Half will receive the Covid-19 vaccine, and half a control vaccine which protects against meningitis but not coronavirus.
The design of the trial means volunteers will not know which vaccine they are getting, though doctors will.
Elisa Granato, one of the two who received the jab, told the BBC: “I’m a scientist, so I wanted to try to support the scientific process wherever I can.”
The vaccine was developed in under three months by a team at Oxford University. Sarah Gilbert, professor of vaccinology at the Jenner Institute, led the pre-clinical research.
“Personally I have a high degree of confidence in this vaccine,” she said.
“Of course, we have to test it and get data from humans. We have to demonstrate it actually works and stops people getting infected with coronavirus before using the vaccine in the wider population.”
Prof Gilbert previously said she was “80% confident” the vaccine would work, but now prefers not to put a figure on it, saying simply she is “very optimistic” about its chances.
So how does the vaccine work?
The vaccine is made from a weakened version of a common cold virus (known as an adenovirus) from chimpanzees that has been modified so it cannot grow in humans.
How will they know if it works?
The only way the team will know if the Covid-19 vaccine works is by comparing the number of people who get infected with coronavirus in the months ahead from the two arms of the trial.
That could be a problem if cases fall rapidly in the UK, because there may not be enough data.
Prof Andrew Pollard, director of the Oxford Vaccine Group, who is leading the trial, said: “We’re chasing the end of this current epidemic wave. If we don’t catch that, we won’t be able to tell whether the vaccine works in the next few months. But we do expect that there will be more cases in the future because this virus hasn’t gone away.”

=== PROBLEM 1 ===
In the extract on the Oxford vaccine trial, rewrite the paragraph beginning "The vaccine was developed in under three months" as a brief list that keeps its main facts.
=== PROBLEM 2 ===
Decide whether each statement agrees with the extract on the Oxford vaccine trial, answering yes or no and quoting the deciding words: (a) Volunteers are told which vaccine they receive. (b) The control vaccine protects against meningitis. (c) The adenovirus used in the vaccine comes from chimpanzees.
=== PROBLEM 3 ===
From the extract on the Oxford vaccine trial, return without any change the part that opens with the words containing "So how does" and closes with "be enough data.".

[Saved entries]
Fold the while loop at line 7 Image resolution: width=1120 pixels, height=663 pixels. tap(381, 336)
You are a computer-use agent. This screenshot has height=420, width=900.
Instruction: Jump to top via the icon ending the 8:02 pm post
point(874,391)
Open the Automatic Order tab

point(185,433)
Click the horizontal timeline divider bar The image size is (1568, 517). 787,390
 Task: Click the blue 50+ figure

...

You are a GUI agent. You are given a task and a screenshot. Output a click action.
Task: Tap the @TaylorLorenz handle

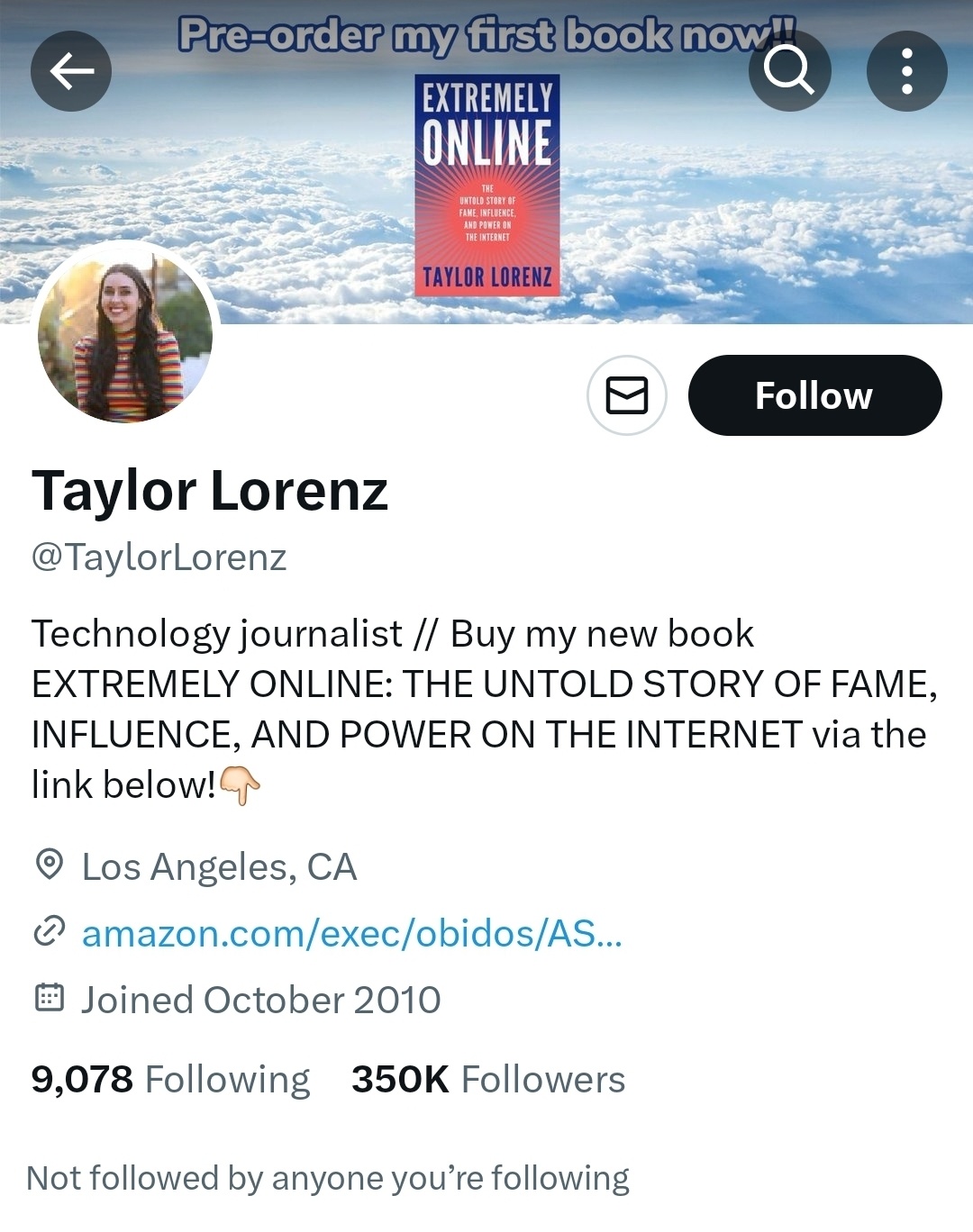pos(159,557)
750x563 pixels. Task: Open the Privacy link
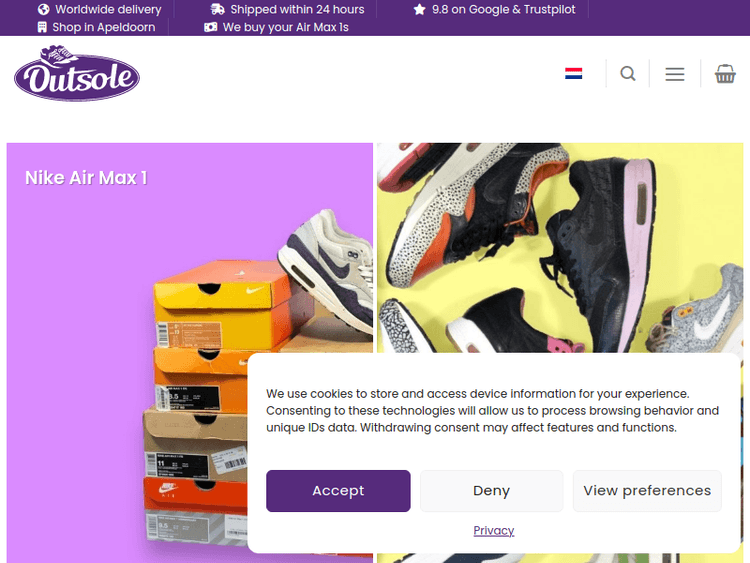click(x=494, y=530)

...

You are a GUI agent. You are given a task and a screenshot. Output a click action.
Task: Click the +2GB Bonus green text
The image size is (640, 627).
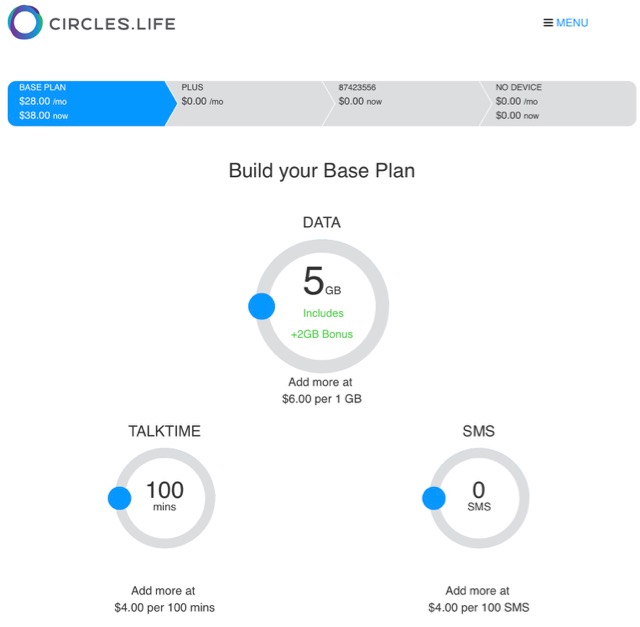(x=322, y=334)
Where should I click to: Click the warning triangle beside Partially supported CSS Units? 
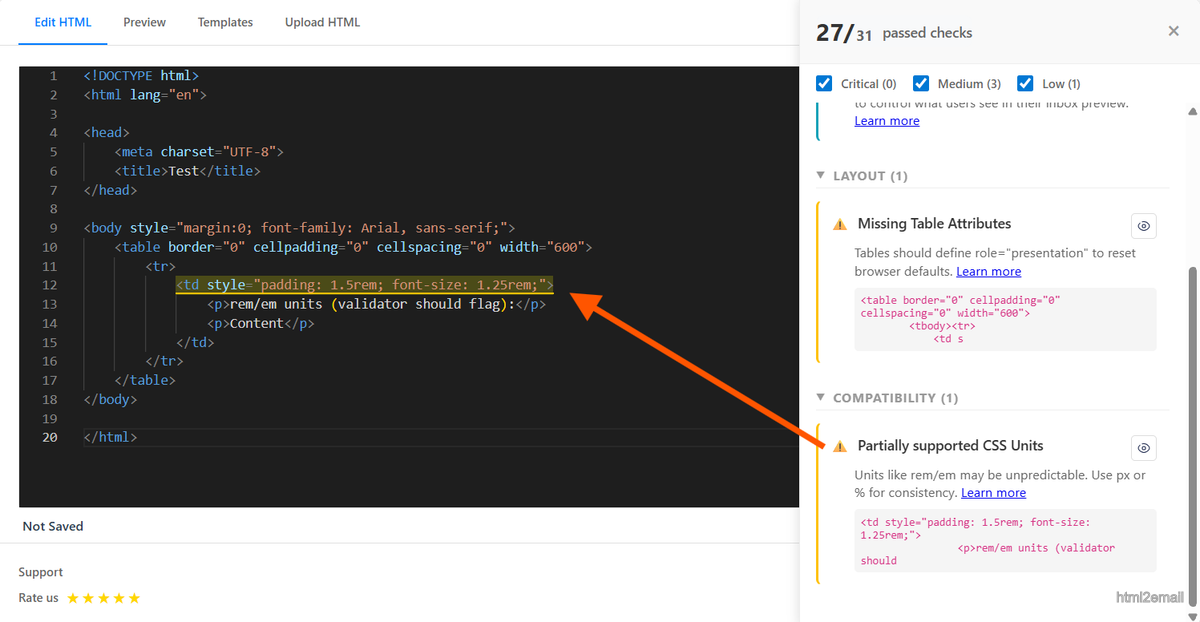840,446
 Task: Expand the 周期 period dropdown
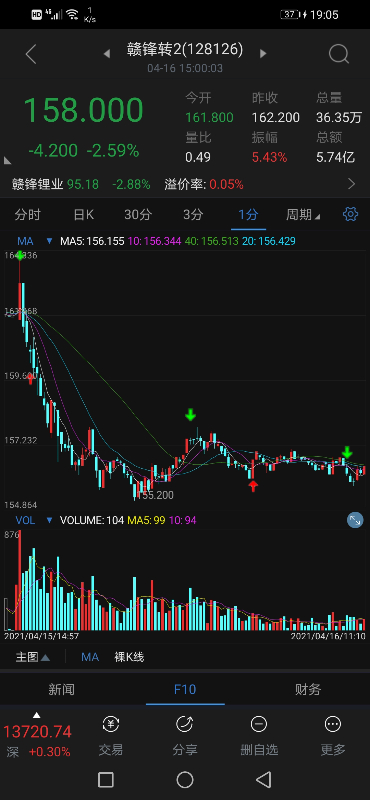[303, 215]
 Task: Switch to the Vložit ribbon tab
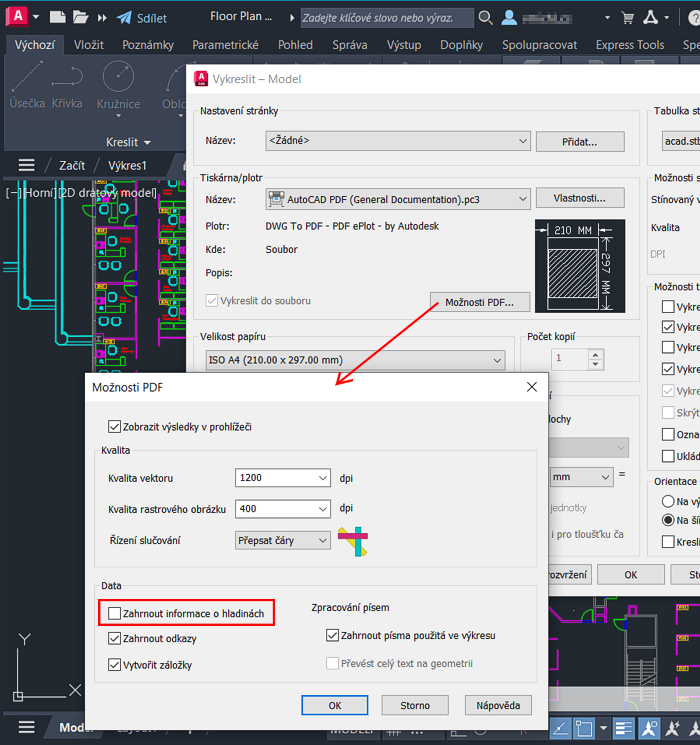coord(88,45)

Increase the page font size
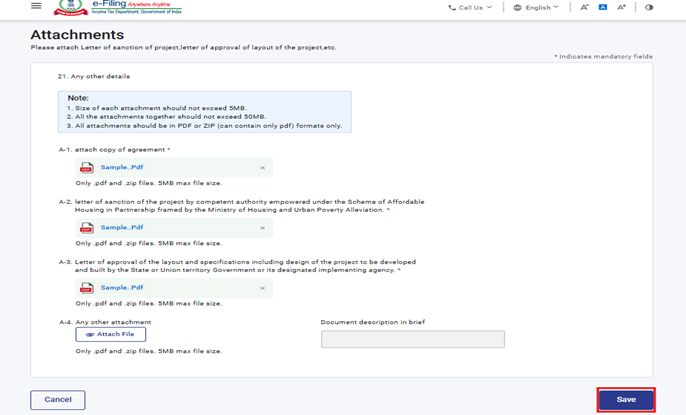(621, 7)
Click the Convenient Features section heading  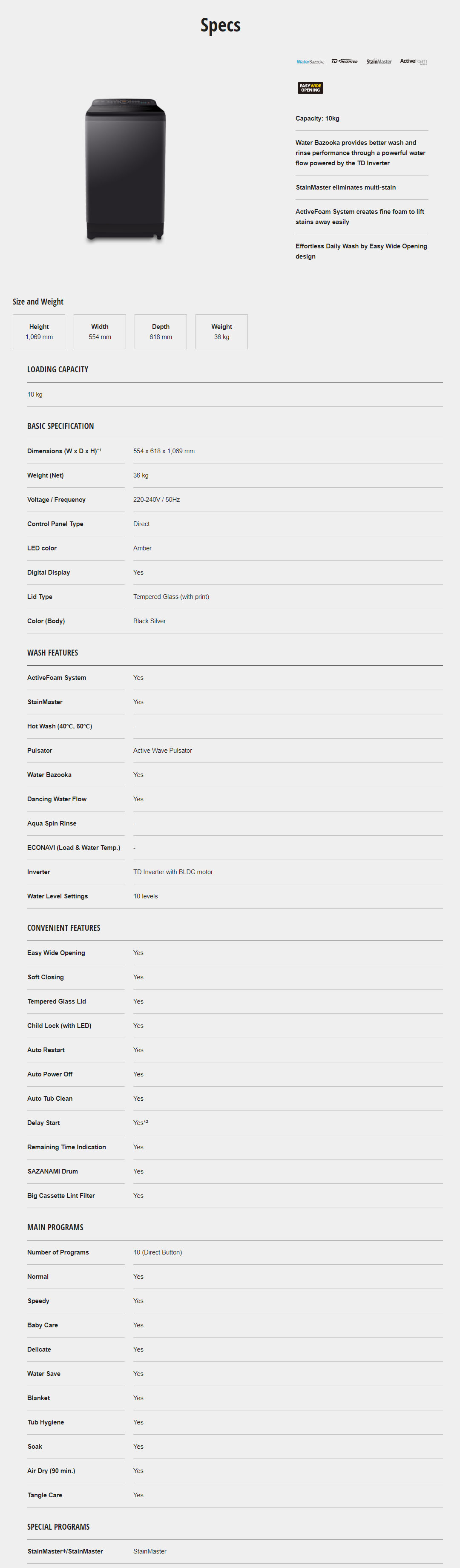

=== RESPONSE BOX 1 ===
- The vaccine was developed in under three months by a team at Oxford University.
- Sarah Gilbert, professor of vaccinology at the Jenner Institute, led the pre-clinical research.

=== RESPONSE BOX 2 ===
(a) No: "volunteers will not know which vaccine they are getting"
(b) Yes: "a control vaccine which protects against meningitis but not coronavirus"
(c) Yes: "a common cold virus (known as an adenovirus) from chimpanzees"

=== RESPONSE BOX 3 ===
So how does the vaccine work?
The vaccine is made from a weakened version of a common cold virus (known as an adenovirus) from chimpanzees that has been modified so it cannot grow in humans.
How will they know if it works?
The only way the team will know if the Covid-19 vaccine works is by comparing the number of people who get infected with coronavirus in the months ahead from the two arms of the trial.
That could be a problem if cases fall rapidly in the UK, because there may not be enough data.